### Work required:
Find "Where should I click to: Connect", then copy its line and every later line of the entries exactly through the end, leaving all pictures out.

[Entries taken from a collection]
#####

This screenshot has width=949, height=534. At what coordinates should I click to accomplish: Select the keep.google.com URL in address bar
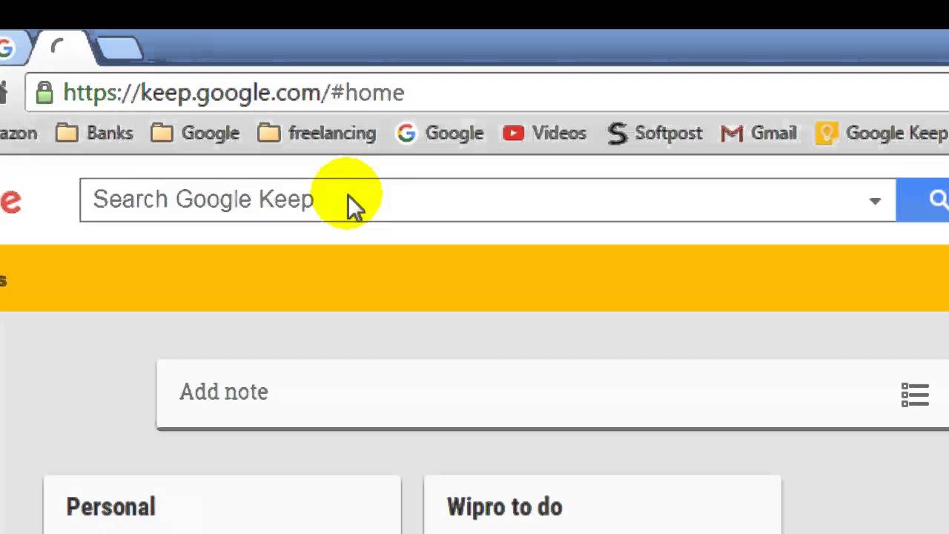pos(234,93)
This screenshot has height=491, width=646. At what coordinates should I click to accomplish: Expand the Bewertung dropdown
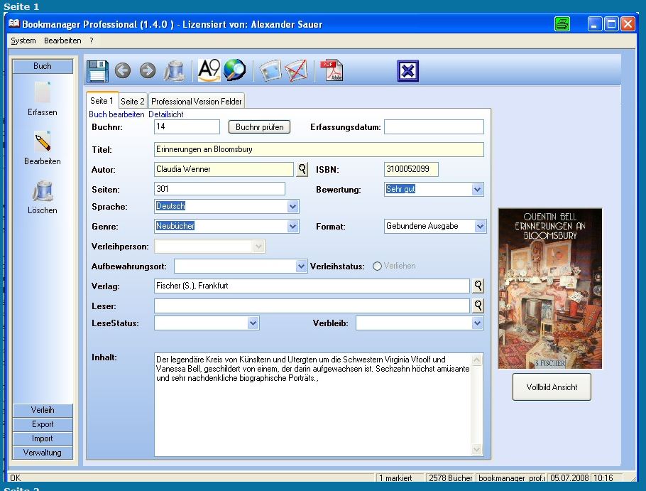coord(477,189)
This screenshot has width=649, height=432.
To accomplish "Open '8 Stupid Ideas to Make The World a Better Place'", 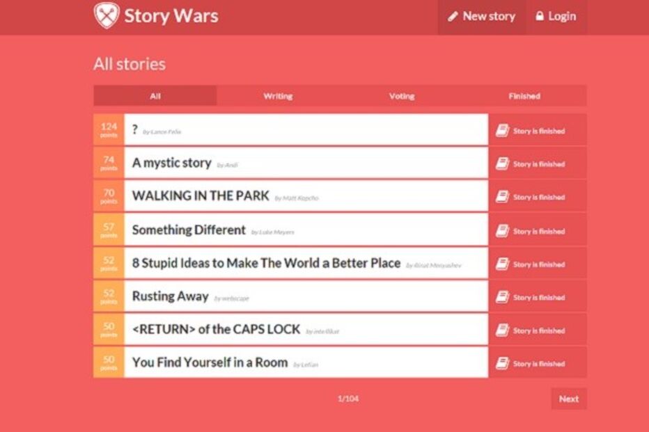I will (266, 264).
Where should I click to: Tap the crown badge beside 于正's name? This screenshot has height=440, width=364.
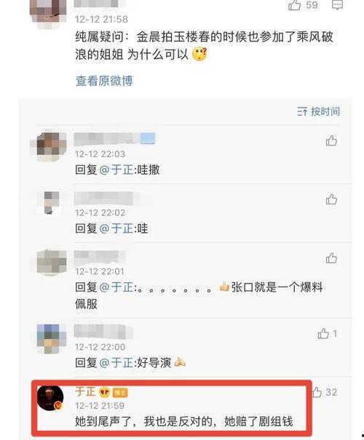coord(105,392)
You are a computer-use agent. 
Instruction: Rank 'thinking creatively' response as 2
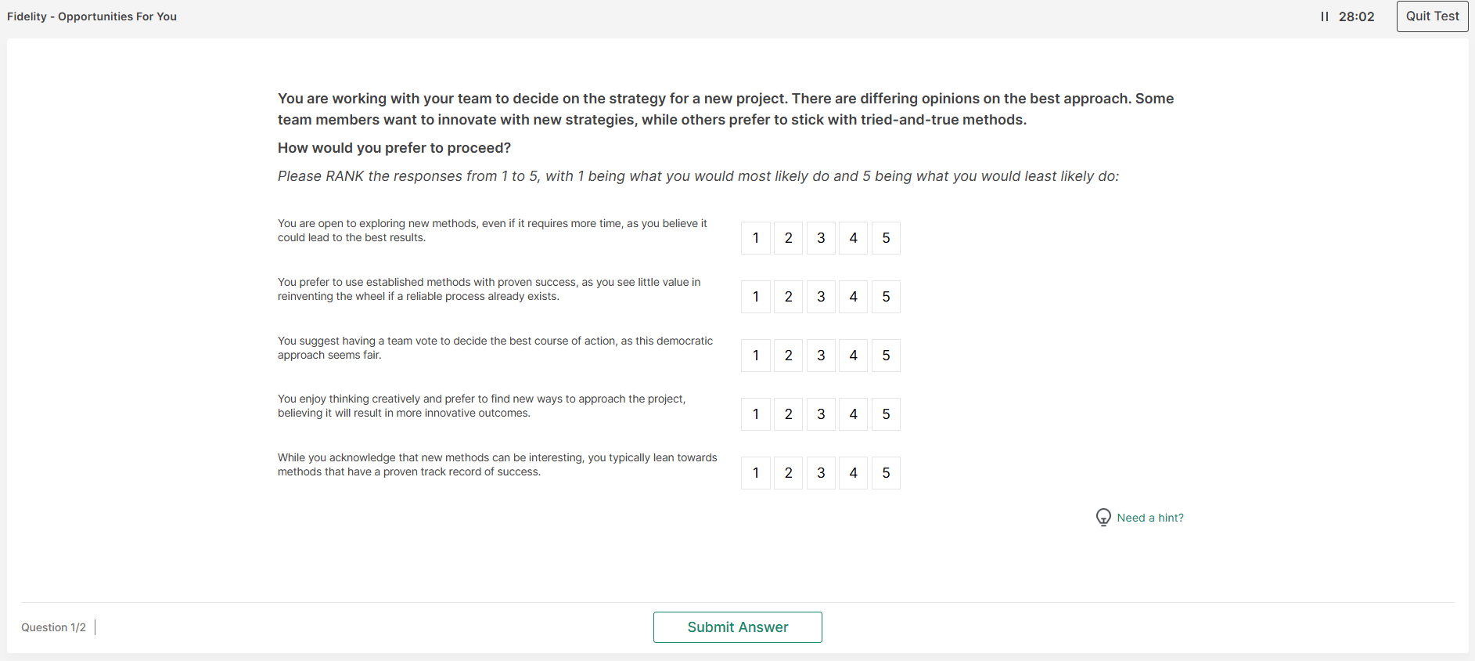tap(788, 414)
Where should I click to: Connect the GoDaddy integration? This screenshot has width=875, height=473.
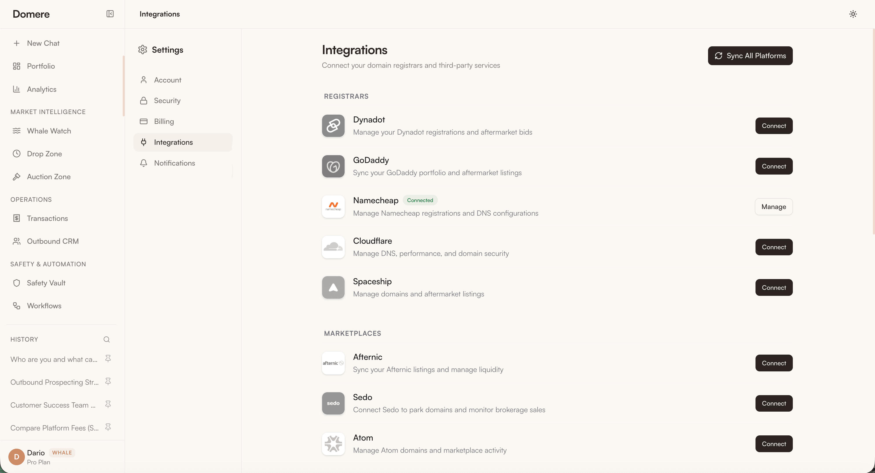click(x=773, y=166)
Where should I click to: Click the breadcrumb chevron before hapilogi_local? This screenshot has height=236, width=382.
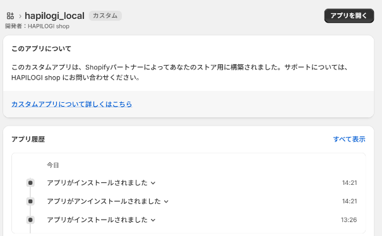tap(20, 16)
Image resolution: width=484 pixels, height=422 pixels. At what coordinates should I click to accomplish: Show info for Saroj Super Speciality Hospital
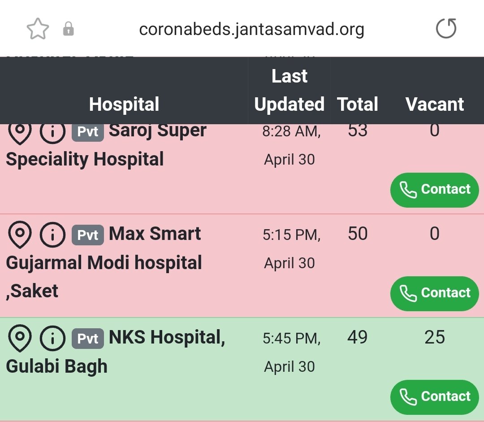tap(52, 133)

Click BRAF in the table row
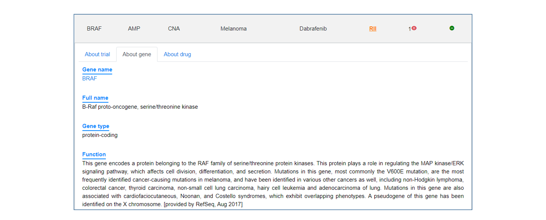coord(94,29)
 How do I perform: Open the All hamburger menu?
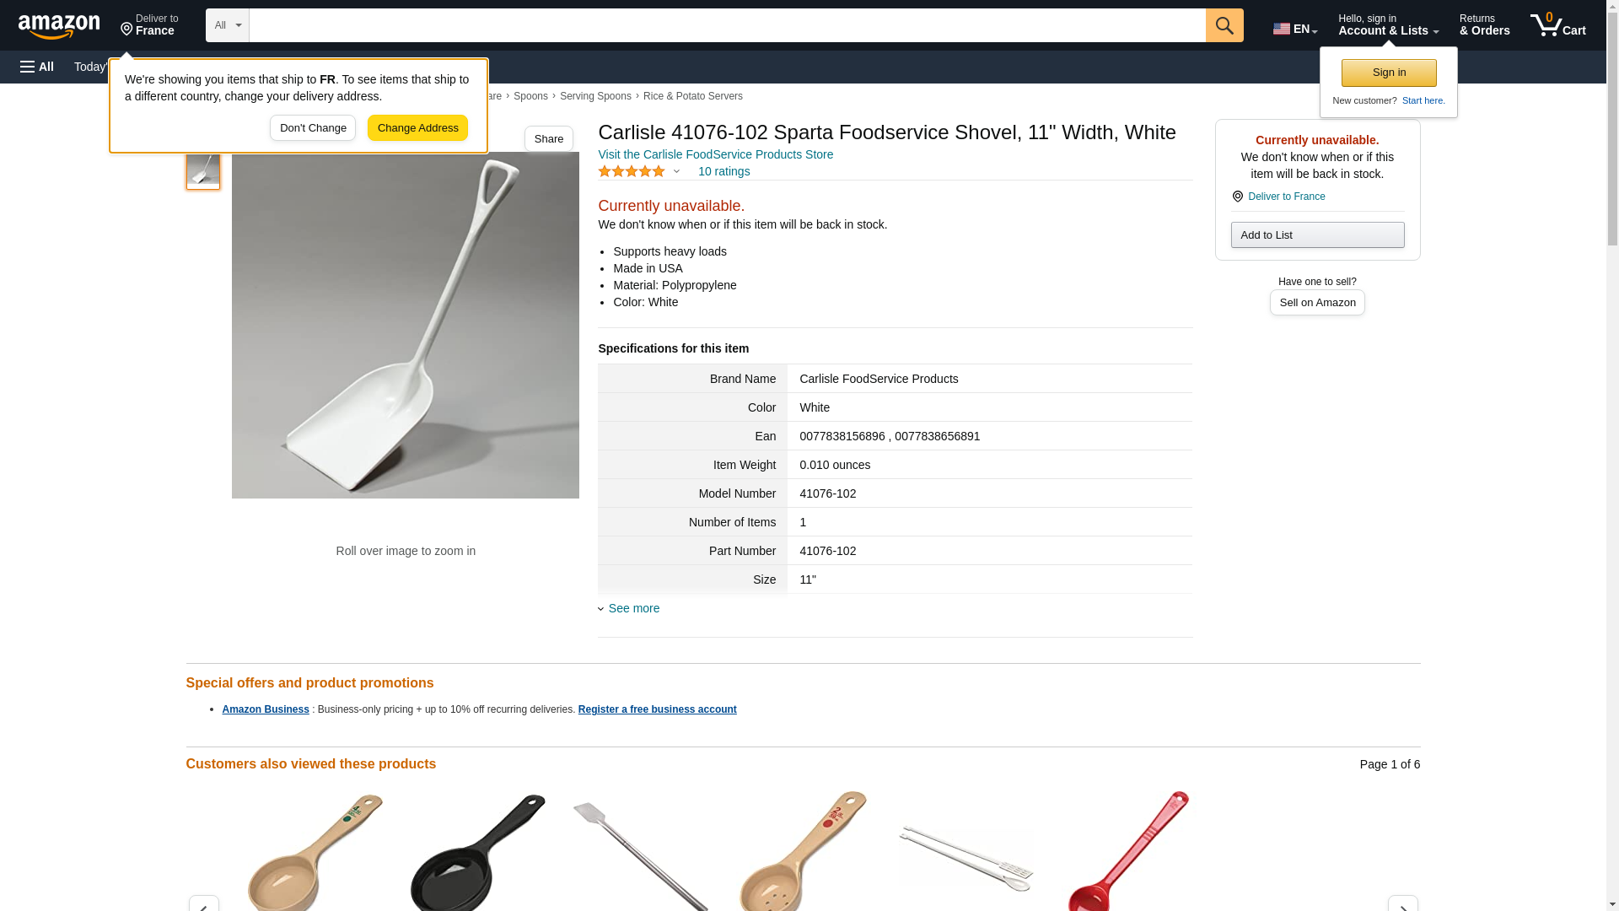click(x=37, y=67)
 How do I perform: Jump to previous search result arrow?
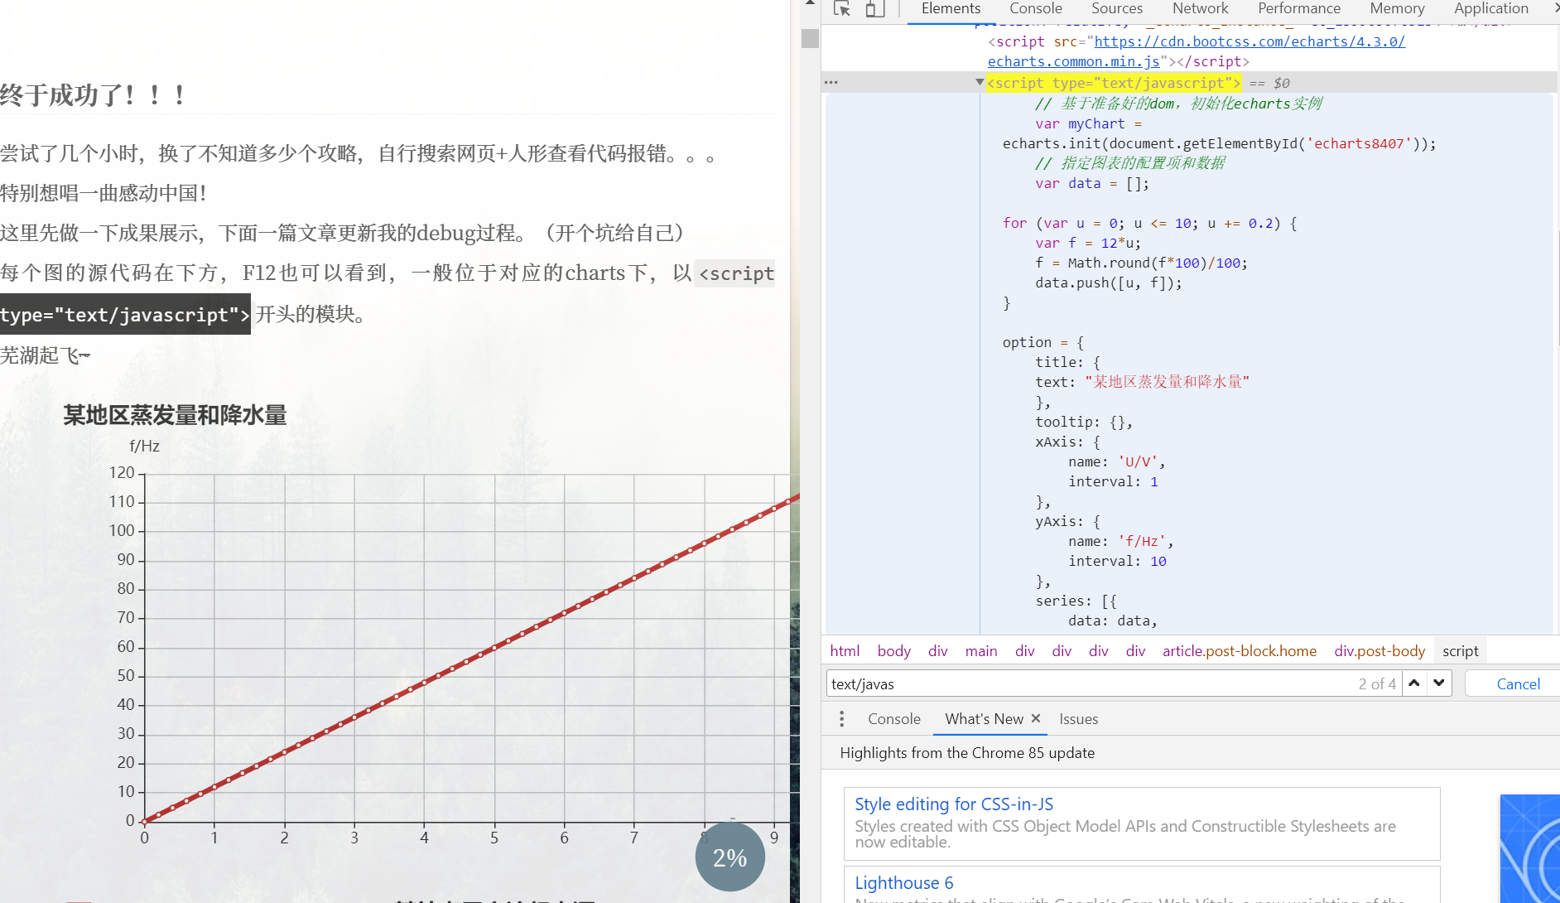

#####

### Answer for this exercise:
Where should I click to: Connect the GoDaddy integration? This screenshot has width=875, height=473.
click(x=773, y=166)
Where should I click to: Click the breadcrumb chevron before hapilogi_local? This screenshot has height=236, width=382.
tap(20, 16)
Image resolution: width=484 pixels, height=422 pixels. At what coordinates should I click to accomplish: Show info for Saroj Super Speciality Hospital
tap(52, 133)

Click BRAF in the table row
coord(94,29)
 How do I perform: Open the All hamburger menu?
click(x=37, y=67)
 How do I perform: Jump to previous search result arrow?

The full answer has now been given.